## Exercise a
In the forum reply about the satnav problem, where is the calibration file stored?

--------------------------------

Regarding your satnav problem, it sounds to me like an antenna problem, or possibly a problem with the calibration file stored in the MMI. If the latter, then it will almost certainly require a trip to an Audi dealer to fix it. Did the system work OK when you first bought the car, then develop this fault later? Also, could you elaborate on why the map data update via SD card didn't work. Why not? I doubt that your problem is anything to do with map updates per se, but just wondered.


----------



## AlrightSally (Feb 12, 2020)

Blade Runner said:


> Regarding your satnav problem, it sounds to me like an antenna problem, or possibly a problem with the calibration file stored in the MMI. If the latter, then it will almost certainly require a trip to an Audi dealer to fix it. Did the system work OK when you first bought the car, then develop this fault later? Also, could you elaborate on why the map data update via SD card didn't work. Why not? I doubt that your problem is anything to do with map updates per se, but just wondered.

--------------------------------

## Exercise b
In the entries below, repeat word for word the lines from the line with "Find the location of a particular element. This" to the line with "Looking at the image, I should click on (1082, 100).".

## Available records
--------------------------------

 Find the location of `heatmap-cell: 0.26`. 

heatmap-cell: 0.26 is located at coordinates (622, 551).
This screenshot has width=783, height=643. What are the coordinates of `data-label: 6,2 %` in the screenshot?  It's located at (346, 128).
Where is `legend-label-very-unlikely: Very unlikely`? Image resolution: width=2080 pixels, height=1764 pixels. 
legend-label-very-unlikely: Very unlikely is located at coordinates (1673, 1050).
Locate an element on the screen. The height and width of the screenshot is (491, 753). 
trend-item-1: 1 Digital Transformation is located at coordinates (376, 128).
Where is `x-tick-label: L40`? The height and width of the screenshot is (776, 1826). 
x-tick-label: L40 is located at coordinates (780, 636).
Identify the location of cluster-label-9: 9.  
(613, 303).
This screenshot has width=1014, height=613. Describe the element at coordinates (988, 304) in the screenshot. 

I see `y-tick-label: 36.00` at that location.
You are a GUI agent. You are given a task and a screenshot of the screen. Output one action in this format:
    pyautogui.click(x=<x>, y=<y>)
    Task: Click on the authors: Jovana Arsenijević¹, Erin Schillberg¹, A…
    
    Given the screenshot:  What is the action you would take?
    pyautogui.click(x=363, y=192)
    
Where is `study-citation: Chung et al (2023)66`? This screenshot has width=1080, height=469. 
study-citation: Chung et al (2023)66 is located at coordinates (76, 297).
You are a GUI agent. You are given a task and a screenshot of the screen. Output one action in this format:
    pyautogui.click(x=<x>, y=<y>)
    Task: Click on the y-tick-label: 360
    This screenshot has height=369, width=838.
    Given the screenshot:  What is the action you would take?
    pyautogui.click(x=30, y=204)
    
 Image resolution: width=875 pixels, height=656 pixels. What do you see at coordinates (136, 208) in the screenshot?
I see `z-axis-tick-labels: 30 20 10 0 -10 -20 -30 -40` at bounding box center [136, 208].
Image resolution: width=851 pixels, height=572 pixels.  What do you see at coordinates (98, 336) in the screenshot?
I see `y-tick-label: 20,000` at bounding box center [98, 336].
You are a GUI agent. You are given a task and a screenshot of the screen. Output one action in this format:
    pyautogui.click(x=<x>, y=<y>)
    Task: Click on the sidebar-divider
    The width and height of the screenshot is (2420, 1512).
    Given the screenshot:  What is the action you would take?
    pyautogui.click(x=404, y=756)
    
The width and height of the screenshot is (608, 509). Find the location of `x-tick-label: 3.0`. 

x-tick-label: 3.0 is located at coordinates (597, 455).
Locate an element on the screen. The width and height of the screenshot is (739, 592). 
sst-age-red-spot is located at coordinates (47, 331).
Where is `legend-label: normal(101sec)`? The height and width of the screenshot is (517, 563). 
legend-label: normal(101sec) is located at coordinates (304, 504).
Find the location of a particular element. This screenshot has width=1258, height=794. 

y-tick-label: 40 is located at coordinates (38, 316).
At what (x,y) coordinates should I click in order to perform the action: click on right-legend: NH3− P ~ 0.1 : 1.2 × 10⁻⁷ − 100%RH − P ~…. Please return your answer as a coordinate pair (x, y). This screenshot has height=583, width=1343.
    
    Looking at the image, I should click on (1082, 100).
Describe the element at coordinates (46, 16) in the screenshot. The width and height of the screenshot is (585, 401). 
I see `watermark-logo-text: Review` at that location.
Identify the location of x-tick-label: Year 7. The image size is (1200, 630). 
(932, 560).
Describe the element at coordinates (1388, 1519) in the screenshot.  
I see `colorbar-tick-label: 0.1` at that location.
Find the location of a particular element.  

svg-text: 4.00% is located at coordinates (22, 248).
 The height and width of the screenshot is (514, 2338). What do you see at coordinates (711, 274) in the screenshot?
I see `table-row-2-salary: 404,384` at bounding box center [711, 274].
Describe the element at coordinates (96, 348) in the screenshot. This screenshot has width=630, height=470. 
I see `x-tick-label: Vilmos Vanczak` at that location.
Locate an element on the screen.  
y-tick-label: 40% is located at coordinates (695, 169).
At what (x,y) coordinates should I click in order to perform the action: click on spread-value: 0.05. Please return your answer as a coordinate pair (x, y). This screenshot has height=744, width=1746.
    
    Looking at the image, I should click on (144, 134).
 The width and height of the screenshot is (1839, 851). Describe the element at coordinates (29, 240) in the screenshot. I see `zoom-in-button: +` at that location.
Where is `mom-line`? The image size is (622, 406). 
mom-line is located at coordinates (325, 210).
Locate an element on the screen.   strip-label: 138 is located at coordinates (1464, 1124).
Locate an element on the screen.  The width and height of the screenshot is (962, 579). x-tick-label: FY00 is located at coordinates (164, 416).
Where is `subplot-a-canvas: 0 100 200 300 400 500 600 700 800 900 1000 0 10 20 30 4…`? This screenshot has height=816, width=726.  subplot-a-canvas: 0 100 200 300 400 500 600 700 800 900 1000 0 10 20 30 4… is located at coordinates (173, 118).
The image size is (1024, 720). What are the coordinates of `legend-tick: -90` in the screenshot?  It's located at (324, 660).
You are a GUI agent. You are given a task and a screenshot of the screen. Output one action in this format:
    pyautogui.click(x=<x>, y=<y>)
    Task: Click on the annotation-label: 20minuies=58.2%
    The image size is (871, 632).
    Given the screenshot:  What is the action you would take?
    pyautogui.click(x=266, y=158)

--------------------------------

## Exercise result a
In the MMI.

## Exercise result b
Find the location of a particular element. This screenshot has width=1258, height=794. 

y-tick-label: 40 is located at coordinates (38, 316).
At what (x,y) coordinates should I click in order to perform the action: click on right-legend: NH3− P ~ 0.1 : 1.2 × 10⁻⁷ − 100%RH − P ~…. Please return your answer as a coordinate pair (x, y). This screenshot has height=583, width=1343.
    
    Looking at the image, I should click on (1082, 100).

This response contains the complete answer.